Commenting on today's results, George Dexter, CEO, said:
"The Group's results for the six months to 28 February 2009 reflect the challenging economic environment. In light of these market conditions, the Group's performance has been satisfactory with all of our operating businesses trading profitably, generating cash and securing new and significant business in the first six months of the financial year.
We have continued to invest in new product development and have a number of exciting new products scheduled for launch in the coming months. We believe that these new products will drive sales and be an important element in determining the speed of our recovery when the economic conditions improve.
These are undoubtedly difficult times and we do not expect the conditions in our markets to improve significantly over the coming months. However, the prompt actions taken by the Group to protect profitability, combined with the expectation of incremental revenue from the new business wins and new products gives the Board confidence with regard to the future prospects for the Group. The Group has a robust business model with the capability to ride through this economic downturn and to prosper when the economy recovers in due course."
For further information please contact:
Armour Group plc Tel: 01892 502700
George Dexter, Chief Executive
John Harris, Finance Director
FinnCap, Nominated Adviser and Broker Tel: 0207 600 1658
Geoff Nash, Corporate Finance Director
Threadneedle Communications, Financial PR Tel: 0207 653 9850
Trevor Bass, Alex White
ABOUT ARMOUR
www.armourgroup.uk.com
Armour Group plc is the United Kingdom's leading consumer electronics group, focused on the in-car communications and entertainment and home entertainment markets.
The Group has an impressive brand portfolio, which boasts some of the United Kingdom's market leaders, regularly winning industry awards for quality and innovation. In the United Kingdom consumer electronics market, the Group has direct access to over 5,000 retail outlets.
It comprises two divisions: Armour Home and Armour Auto.
Armour Home
www.armourhome.co.uk
www.alphasondesigns.com
The Home division is a market leader in the United Kingdom's specialist home entertainment market. It designs, manufactures, distributes and sells product into the hi-fi, home theatre and home entertainment markets.
Its proprietary brands include QED (quality cables and interconnects), Systemline (multi-room home entertainment systems), Alphason (hi-fi and audio-visual furniture), Goldring (turntables, styli and headphones), Q Acoustics (award winning speakers) and Myryad (mid to high end hi-fi separates).
The Home division also distributes third party brands, typically on an exclusive basis in the United Kingdom. These brands include Grado headphones, Nevo remote controls, Sonance speakers, NAD hi-fi separates, Tivoli radios and Audica speakers.
The Home division's customers are both retail and non-retail and include Comet, Argos, John Lewis, Marks & Spencer, Tesco, Sevenoaks Sound and Vision, Berkeley Homes and David Wilson Homes.
Armour Auto
www.armourautomotive.uk.com
The Automotive division is the market leader in Europe in the design, manufacture and supply of products for the in-car entertainment and communications markets.

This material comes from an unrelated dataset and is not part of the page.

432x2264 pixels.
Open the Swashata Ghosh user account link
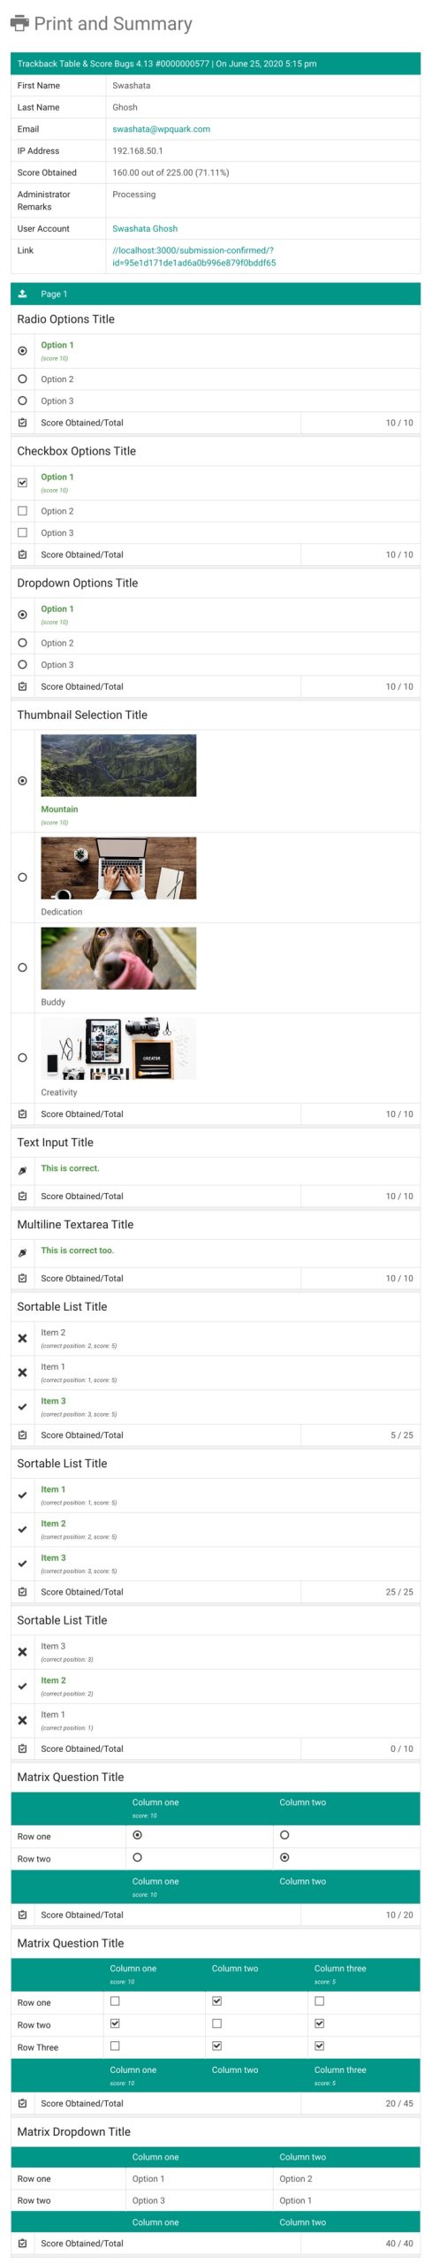145,228
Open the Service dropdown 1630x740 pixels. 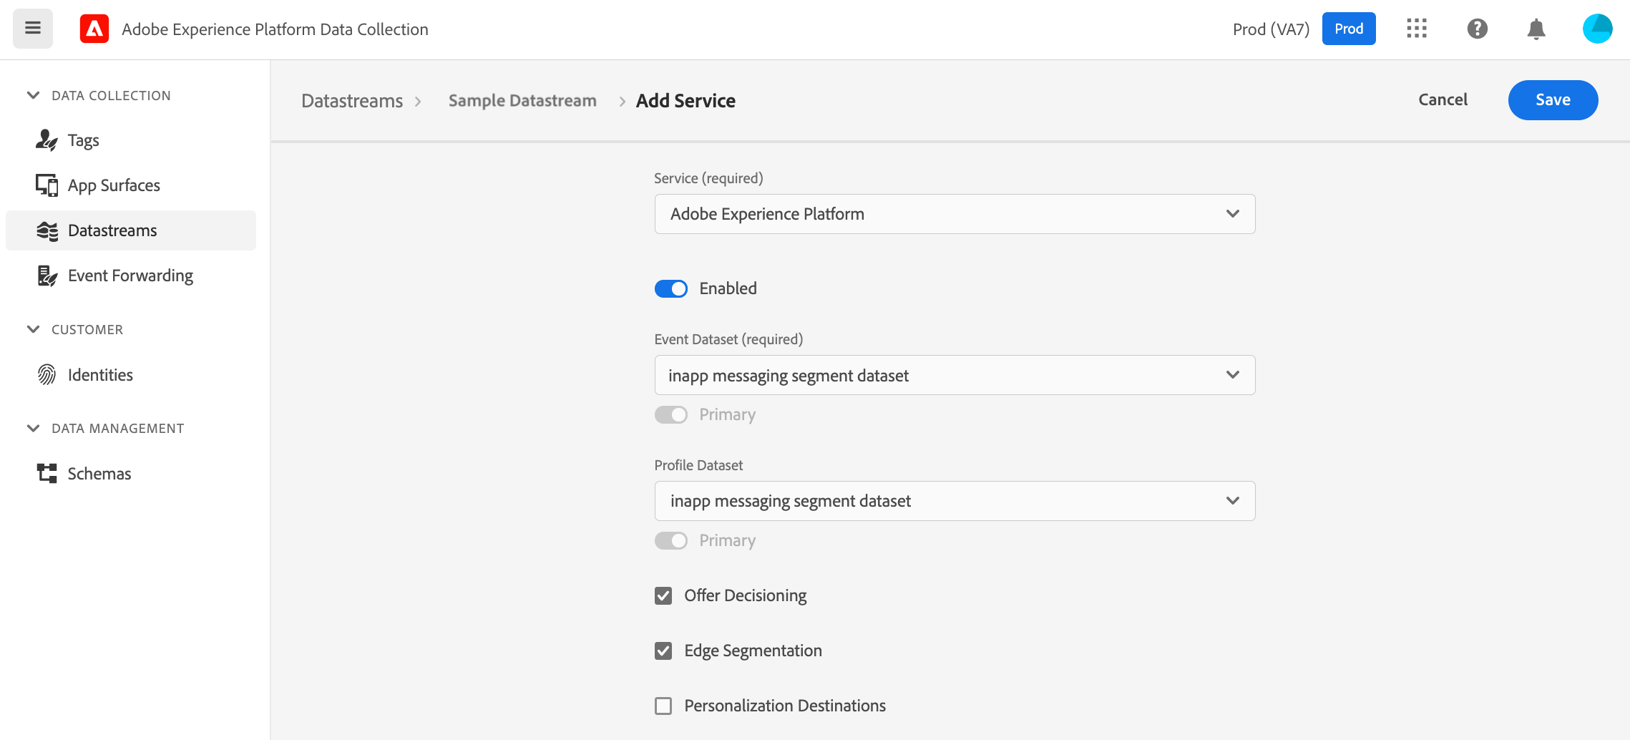pyautogui.click(x=955, y=214)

Its proprietary brands include Autoleads (connectivity leads and smartleads such as the telemute lead used in mobile telephone hands free kits), iO (Bluetooth music streaming and mobile phone hands free solutions for the in-car environment), CTI (GSM and GPS aerials), VEBA (a range of in-car audio-visual entertainment systems) and Mutant (a range of quality amplifiers and speakers for the in-car entertainment enthusiast).
Armour Auto exclusively distributes third party brands which include Kicker and Orion (high-performance amplifiers and speakers) and Clifford, Viper and Hornet (market leading brands for vehicle security and remote start).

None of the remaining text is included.